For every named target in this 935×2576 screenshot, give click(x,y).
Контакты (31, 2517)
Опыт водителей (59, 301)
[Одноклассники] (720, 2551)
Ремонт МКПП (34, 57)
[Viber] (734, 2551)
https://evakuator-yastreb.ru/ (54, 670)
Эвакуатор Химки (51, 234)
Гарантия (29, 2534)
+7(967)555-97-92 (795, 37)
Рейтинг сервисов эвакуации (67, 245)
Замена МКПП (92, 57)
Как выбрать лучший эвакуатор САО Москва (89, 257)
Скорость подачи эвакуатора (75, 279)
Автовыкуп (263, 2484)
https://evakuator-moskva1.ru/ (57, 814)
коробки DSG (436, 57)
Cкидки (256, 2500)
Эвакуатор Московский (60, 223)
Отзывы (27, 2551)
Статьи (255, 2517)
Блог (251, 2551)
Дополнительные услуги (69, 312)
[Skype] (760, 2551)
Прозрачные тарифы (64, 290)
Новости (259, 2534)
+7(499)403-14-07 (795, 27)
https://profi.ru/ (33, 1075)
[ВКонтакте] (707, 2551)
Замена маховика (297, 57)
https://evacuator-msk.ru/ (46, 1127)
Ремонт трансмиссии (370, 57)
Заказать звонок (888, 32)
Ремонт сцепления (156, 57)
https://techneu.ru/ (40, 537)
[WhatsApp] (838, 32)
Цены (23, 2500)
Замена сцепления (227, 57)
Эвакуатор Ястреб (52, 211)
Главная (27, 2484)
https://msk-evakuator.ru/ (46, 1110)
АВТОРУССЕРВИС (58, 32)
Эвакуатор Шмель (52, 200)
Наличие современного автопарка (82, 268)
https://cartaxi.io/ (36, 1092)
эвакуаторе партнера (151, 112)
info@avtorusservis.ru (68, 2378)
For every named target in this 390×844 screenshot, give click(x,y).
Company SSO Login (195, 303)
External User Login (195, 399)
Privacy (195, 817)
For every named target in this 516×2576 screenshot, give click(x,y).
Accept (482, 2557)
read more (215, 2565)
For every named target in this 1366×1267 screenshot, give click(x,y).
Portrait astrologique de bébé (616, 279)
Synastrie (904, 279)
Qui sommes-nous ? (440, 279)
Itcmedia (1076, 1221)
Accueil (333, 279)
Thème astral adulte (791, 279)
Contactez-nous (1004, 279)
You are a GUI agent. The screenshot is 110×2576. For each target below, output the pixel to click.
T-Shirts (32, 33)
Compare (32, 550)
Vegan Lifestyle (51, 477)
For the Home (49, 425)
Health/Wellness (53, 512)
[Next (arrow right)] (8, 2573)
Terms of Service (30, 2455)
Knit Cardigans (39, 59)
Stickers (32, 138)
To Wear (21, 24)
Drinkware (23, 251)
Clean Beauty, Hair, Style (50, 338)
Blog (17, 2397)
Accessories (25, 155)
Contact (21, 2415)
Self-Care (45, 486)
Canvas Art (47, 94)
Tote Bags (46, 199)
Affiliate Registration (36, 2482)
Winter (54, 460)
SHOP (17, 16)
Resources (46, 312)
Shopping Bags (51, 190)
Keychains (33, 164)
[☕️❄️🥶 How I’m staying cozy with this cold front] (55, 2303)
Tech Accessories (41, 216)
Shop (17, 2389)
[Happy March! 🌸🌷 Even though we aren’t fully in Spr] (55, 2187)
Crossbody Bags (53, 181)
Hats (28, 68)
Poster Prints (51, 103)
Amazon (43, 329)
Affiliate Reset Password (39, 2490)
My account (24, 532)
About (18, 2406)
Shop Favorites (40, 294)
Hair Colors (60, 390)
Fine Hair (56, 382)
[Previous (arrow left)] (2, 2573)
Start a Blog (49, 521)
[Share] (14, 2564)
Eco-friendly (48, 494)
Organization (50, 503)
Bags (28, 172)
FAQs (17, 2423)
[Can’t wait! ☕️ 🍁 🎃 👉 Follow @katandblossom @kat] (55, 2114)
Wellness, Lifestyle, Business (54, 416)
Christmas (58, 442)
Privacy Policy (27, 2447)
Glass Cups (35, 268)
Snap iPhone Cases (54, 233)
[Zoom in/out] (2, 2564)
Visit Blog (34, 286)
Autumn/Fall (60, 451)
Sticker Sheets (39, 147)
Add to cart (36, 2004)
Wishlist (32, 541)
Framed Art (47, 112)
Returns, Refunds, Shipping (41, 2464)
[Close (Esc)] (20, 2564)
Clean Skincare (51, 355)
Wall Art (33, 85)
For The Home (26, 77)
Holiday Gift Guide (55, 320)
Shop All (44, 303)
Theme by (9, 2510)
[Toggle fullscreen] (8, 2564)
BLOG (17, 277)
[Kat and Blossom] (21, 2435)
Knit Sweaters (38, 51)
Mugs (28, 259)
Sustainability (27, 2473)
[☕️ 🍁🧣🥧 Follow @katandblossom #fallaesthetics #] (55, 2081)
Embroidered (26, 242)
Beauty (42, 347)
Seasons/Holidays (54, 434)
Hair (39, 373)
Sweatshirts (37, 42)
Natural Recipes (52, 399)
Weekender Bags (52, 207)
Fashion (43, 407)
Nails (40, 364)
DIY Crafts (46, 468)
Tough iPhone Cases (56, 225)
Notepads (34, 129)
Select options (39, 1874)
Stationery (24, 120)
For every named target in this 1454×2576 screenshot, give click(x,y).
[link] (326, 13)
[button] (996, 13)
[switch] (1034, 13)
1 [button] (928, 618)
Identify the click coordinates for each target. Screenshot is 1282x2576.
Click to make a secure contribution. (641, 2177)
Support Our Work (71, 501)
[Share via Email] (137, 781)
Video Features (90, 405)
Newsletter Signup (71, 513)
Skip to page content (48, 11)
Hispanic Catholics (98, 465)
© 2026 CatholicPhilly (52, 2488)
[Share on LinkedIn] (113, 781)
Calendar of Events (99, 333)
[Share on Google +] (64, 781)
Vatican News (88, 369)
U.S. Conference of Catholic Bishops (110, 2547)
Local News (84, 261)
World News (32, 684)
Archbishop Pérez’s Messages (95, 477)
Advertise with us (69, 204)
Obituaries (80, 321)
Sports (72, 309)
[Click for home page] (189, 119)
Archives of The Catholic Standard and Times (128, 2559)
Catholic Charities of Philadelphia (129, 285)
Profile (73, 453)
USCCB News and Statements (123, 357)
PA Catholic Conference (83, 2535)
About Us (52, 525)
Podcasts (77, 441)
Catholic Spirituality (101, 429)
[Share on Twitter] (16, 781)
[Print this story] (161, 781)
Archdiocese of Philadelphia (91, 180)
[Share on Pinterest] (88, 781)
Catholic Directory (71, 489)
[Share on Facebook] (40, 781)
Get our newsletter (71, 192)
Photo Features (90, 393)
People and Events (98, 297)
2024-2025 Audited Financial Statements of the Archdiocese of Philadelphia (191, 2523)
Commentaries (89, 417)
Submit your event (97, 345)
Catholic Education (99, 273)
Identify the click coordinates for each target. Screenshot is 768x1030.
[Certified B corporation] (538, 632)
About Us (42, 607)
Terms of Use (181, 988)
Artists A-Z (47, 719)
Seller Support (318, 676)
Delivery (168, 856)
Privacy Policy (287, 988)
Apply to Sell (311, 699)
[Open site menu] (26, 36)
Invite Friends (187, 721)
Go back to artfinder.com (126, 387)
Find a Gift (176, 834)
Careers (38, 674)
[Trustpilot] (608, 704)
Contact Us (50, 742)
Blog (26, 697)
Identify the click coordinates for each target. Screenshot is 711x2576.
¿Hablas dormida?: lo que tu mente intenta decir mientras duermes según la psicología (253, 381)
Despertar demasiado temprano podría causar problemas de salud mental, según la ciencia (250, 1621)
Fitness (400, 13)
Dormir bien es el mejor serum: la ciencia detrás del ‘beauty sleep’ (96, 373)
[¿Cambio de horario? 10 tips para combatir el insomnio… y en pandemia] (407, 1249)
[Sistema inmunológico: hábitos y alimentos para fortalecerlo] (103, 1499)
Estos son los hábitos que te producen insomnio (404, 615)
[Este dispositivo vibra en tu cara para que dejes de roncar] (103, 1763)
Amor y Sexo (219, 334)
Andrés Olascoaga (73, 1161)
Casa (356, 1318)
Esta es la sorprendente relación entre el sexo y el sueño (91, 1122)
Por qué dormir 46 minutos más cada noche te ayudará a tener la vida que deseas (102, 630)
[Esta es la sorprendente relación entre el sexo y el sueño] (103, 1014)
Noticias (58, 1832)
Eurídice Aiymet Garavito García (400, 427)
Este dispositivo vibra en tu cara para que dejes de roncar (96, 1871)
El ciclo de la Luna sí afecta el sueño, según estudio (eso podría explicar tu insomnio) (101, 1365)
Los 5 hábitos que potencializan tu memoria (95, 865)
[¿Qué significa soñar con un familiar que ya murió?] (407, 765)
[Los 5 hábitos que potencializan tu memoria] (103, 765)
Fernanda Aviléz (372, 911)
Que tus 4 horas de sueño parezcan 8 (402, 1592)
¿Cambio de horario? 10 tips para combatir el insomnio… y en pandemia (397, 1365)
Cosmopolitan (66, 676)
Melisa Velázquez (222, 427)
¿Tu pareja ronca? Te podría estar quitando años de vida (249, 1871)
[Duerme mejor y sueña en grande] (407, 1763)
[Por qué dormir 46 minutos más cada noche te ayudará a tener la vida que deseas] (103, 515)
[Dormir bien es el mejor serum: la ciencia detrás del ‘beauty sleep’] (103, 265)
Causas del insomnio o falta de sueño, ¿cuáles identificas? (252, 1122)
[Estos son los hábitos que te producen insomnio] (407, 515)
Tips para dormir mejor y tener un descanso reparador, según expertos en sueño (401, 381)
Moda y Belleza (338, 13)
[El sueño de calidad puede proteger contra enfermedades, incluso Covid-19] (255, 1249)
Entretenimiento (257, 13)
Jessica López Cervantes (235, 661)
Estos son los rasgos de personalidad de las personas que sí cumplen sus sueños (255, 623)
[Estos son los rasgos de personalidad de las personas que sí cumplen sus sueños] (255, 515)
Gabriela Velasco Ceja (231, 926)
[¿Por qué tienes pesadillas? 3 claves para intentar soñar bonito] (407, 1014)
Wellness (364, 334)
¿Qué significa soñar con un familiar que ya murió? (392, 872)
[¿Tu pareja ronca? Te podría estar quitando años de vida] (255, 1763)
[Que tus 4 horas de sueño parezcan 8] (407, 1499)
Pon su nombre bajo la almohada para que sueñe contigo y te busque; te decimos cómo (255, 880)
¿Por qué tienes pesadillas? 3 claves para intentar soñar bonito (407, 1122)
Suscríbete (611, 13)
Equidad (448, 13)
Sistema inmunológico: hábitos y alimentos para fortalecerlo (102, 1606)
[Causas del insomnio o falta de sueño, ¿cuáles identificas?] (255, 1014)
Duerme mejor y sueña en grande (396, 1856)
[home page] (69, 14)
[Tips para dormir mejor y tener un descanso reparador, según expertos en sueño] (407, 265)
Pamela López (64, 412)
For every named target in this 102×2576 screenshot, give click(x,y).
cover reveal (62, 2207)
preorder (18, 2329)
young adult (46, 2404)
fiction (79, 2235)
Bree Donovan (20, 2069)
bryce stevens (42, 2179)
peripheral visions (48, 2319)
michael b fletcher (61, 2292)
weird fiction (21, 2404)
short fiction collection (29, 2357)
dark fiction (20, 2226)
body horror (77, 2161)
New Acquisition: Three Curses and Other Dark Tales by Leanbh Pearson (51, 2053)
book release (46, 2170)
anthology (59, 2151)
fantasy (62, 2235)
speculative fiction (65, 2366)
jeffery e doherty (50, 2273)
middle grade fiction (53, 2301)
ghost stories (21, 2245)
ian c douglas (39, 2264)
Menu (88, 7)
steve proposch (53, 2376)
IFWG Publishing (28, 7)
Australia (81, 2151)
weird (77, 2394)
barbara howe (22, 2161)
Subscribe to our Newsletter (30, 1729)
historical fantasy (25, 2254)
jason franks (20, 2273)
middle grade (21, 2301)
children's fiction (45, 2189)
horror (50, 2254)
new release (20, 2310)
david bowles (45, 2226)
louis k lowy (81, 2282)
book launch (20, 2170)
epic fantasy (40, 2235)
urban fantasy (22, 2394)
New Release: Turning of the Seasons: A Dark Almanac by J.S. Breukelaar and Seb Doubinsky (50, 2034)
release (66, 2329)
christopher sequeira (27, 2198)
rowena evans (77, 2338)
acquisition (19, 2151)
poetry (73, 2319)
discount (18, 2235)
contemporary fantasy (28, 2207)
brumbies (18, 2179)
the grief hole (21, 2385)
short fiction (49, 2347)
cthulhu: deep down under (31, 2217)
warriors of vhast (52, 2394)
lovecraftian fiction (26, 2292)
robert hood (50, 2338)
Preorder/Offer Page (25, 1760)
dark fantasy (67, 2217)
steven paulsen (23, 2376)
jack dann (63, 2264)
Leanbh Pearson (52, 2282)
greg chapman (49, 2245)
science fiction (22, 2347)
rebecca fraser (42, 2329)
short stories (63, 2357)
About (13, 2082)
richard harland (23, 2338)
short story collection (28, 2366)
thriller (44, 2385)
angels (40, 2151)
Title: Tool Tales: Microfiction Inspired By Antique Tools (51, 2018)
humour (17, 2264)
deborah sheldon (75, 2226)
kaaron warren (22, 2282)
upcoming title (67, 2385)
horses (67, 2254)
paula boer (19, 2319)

* _EXERCISE INSTRUCTIONS_: Within the data above, the lines from the one with "Fine Hair (56, 382)" to the one with "Shop All (44, 303)" must be repeated exactly; no other line belongs in the answer.

* _RESPONSE BOX_:
Fine Hair (56, 382)
[Previous (arrow left)] (2, 2573)
Start a Blog (49, 521)
[Share] (14, 2564)
Eco-friendly (48, 494)
Organization (50, 503)
Bags (28, 172)
FAQs (17, 2423)
[Can’t wait! ☕️ 🍁 🎃 👉 Follow @katandblossom @kat] (55, 2114)
Wellness, Lifestyle, Business (54, 416)
Christmas (58, 442)
Privacy Policy (27, 2447)
Glass Cups (35, 268)
Snap iPhone Cases (54, 233)
[Zoom in/out] (2, 2564)
Visit Blog (34, 286)
Autumn/Fall (60, 451)
Sticker Sheets (39, 147)
Add to cart (36, 2004)
Wishlist (32, 541)
Framed Art (47, 112)
Returns, Refunds, Shipping (41, 2464)
[Close (Esc)] (20, 2564)
Clean Skincare (51, 355)
Wall Art (33, 85)
For The Home (26, 77)
Holiday Gift Guide (55, 320)
Shop All (44, 303)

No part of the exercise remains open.